Die spanische Zeitschrift Expansion sowie die britische Tageszeitung The Guardian berichten dass die Telekommunikationskonzerne Vodafone und Telefonica derzeit die Möglichkeiten des Zusammenschlusses ihrer Mobilfunknetze prüfen. Quellen wurden keine genannt.
Es hieß, beide Mobilfunkunternehmen planten eine drastische Kostenreduzierung, um die rückläufigen Einnahmen auffangen zu können. Die vorläufigen Planungen sind laut Expansion vorerst für eine eventuelle Kooperation in Spanien, Großbritannien, Irland, Deutschland, Italien und Tschechien vorgesehen.

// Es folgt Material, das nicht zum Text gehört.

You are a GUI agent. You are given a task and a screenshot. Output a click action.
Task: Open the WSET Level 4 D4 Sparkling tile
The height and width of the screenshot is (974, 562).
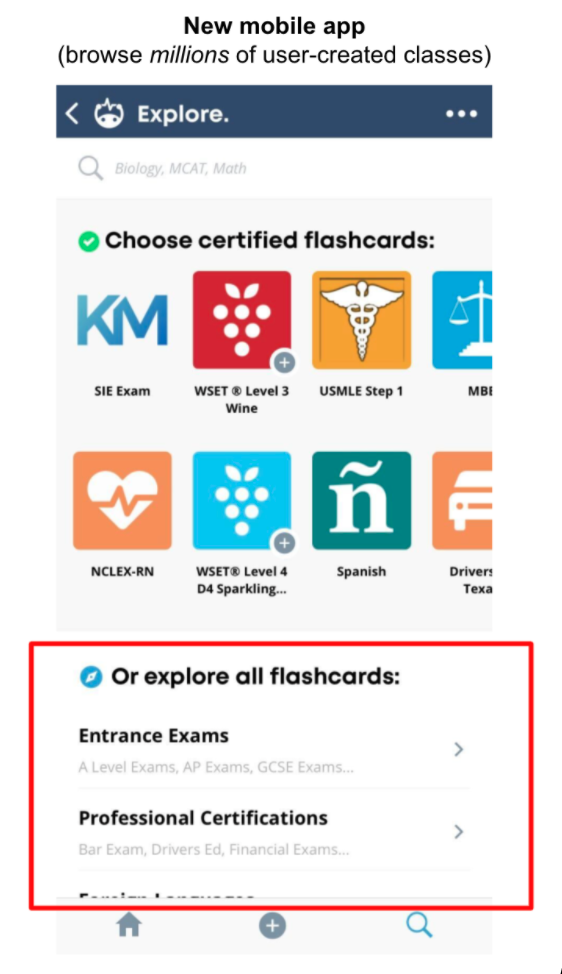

Es wird berichtet, dass die Gespräche über eine Netzzusammenlegung von Vodafone und der britischen Telefónica-Tochter o2 bereits weit fortgeschritten seien. Eine offizielle Bekanntgabe wird in den nächsten Wochen erwartet. Vor einem Zusammenschluss der Netze müssen jedoch noch wettbewerbsrechtliche Angelegenheiten geklärt werden. In England arbeitet Vodafone bereits mit der Tochter von France Telekom "Orange" zusammen.
Wären die Netzbetreiber in der Lage, die Mobilfunknetze zusammenzulegen, würde dies eine massive finanzielle Entlastung für sie bedeuten. Anstatt parallele Netze aufbauen zu müssen, könnten sie einfach die benötigte Bandbreite erwerben. Wenn jedoch alle Mobilfunkprovider Betrieb und Aufbau der Netze dem gleichen Netzausrüster übertragen, könnte unter Umständen die Qualität leiden. Die Faktoren Erreichbarkeit und Sprachqualität würde nicht mehr zum Wettbewerb führen, einziger Unterschied wäre dann der Preis.